■ **Data in this exercise**:
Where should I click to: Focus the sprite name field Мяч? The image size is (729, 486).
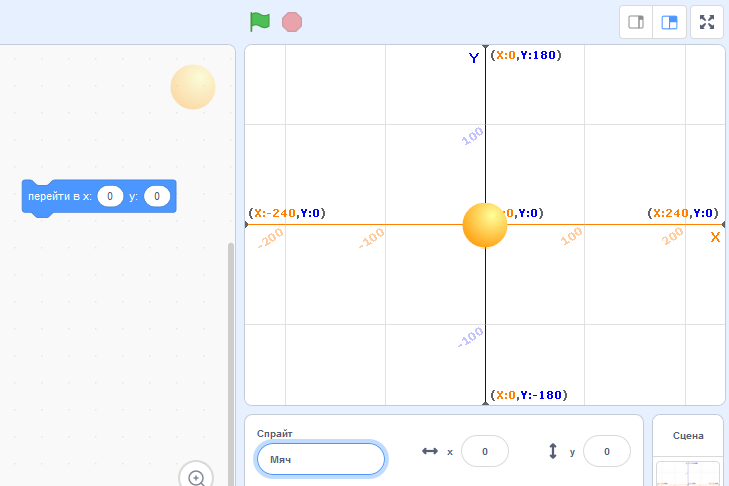320,459
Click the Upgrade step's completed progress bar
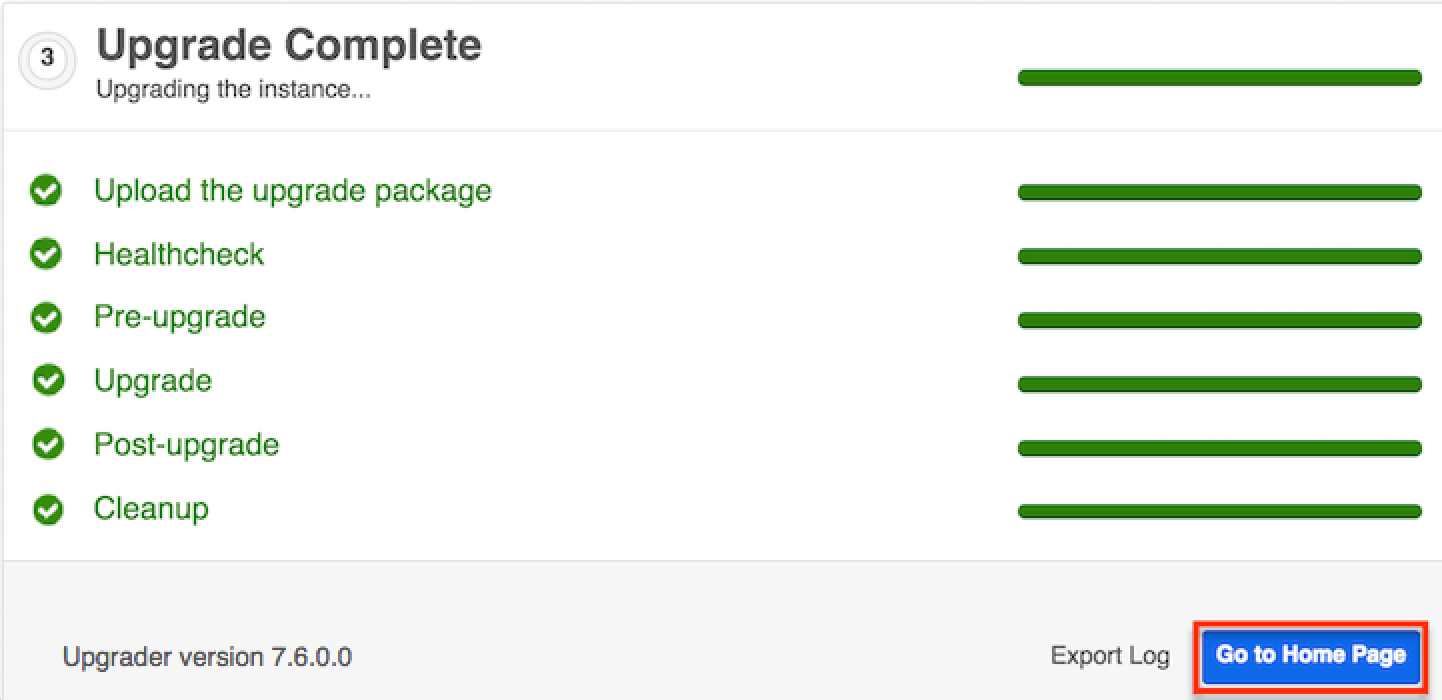The image size is (1442, 700). point(1219,383)
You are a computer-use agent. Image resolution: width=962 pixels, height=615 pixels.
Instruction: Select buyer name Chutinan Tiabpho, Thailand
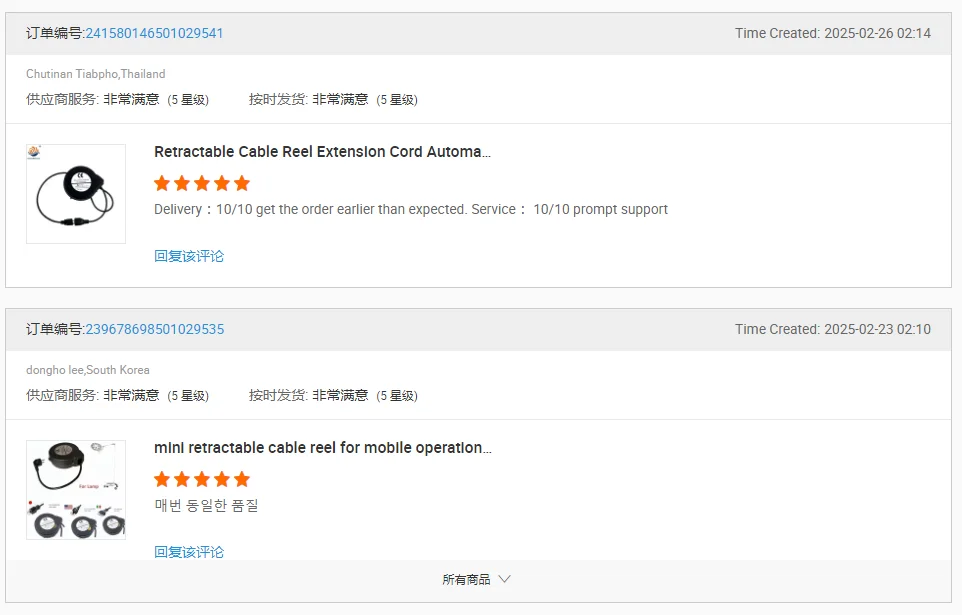[x=96, y=74]
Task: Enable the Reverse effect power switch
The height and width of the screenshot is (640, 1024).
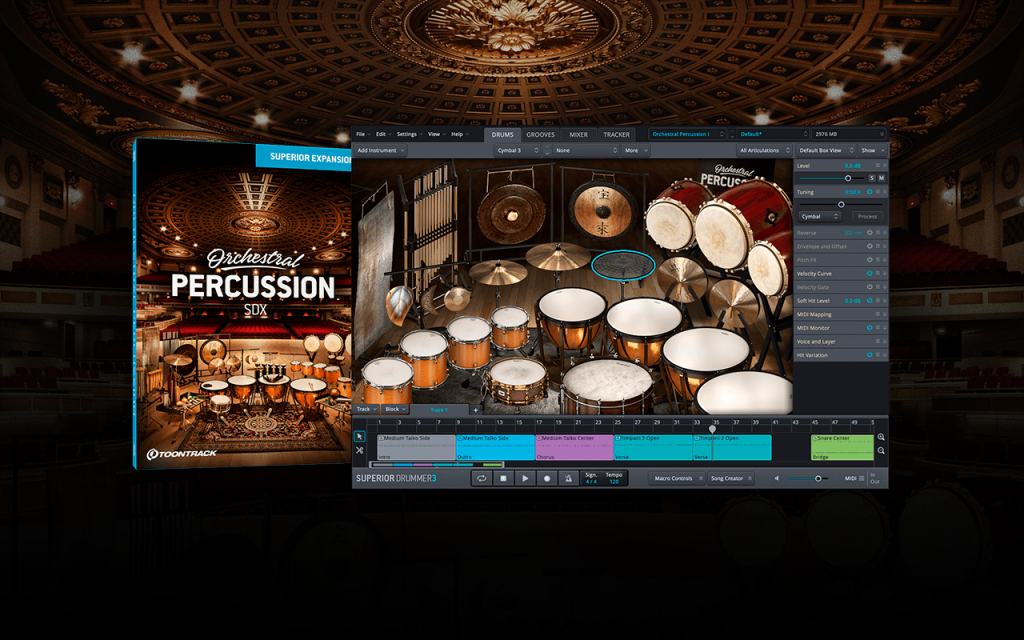Action: [x=870, y=232]
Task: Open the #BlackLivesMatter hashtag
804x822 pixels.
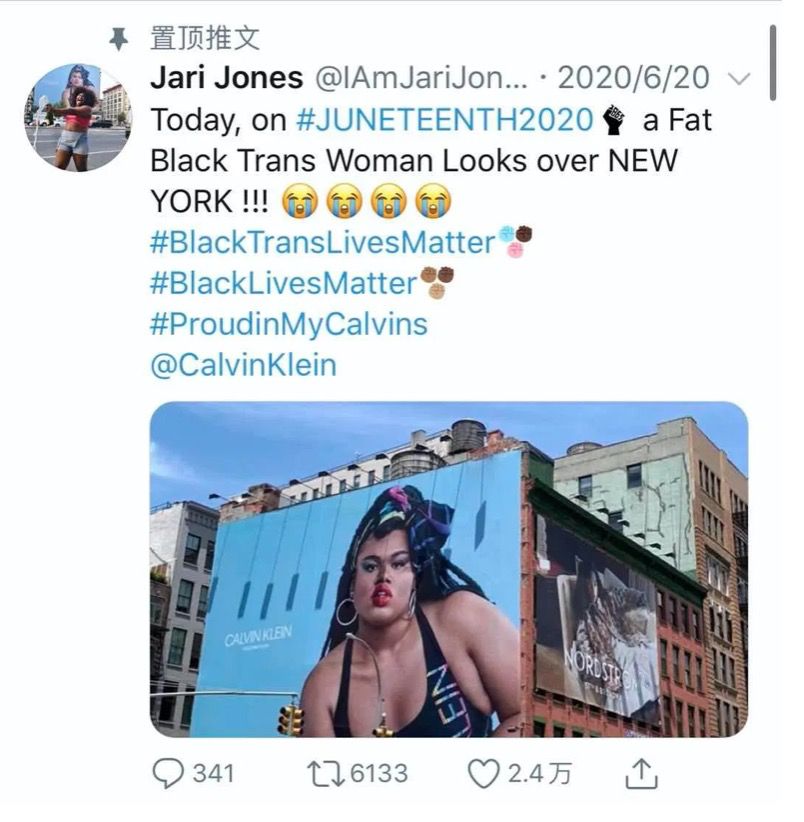Action: [283, 284]
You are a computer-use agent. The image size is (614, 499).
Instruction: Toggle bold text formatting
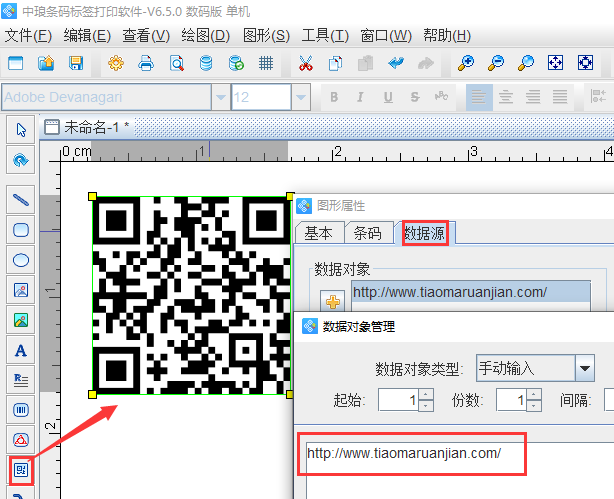333,97
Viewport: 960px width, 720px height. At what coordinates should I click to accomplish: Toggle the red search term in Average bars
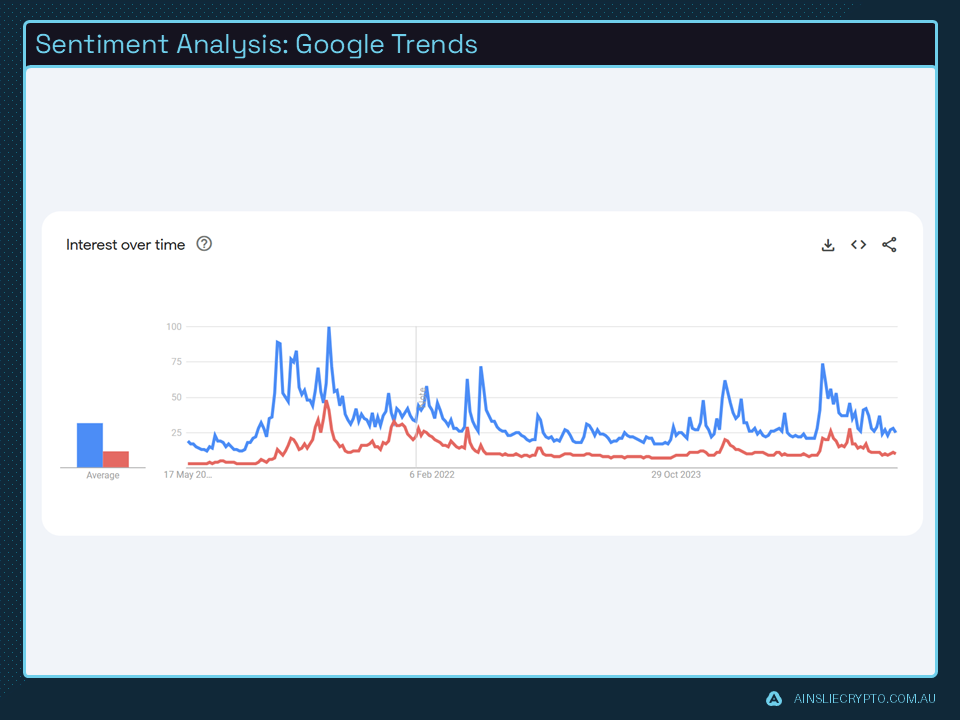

■ **The request**: Write out every line of the records above word for word, leaving out the pictures.

■ **Expected answer**:
Where should I click to: Focus the sprite name field Мяч? The image size is (729, 486).
320,459
Click the Upgrade step's completed progress bar
The image size is (1442, 700). point(1219,383)
You are a computer-use agent. Image resolution: width=962 pixels, height=615 pixels.
Instruction: Select buyer name Chutinan Tiabpho, Thailand
[x=96, y=74]
Task: Enable the Reverse effect power switch
The height and width of the screenshot is (640, 1024).
Action: [x=870, y=232]
Task: Open the #BlackLivesMatter hashtag
804x822 pixels.
Action: [283, 284]
You are a computer-use agent. The image size is (614, 499).
Instruction: Toggle bold text formatting
333,97
Viewport: 960px width, 720px height. At what coordinates should I click to accomplish: Toggle the red search term in Average bars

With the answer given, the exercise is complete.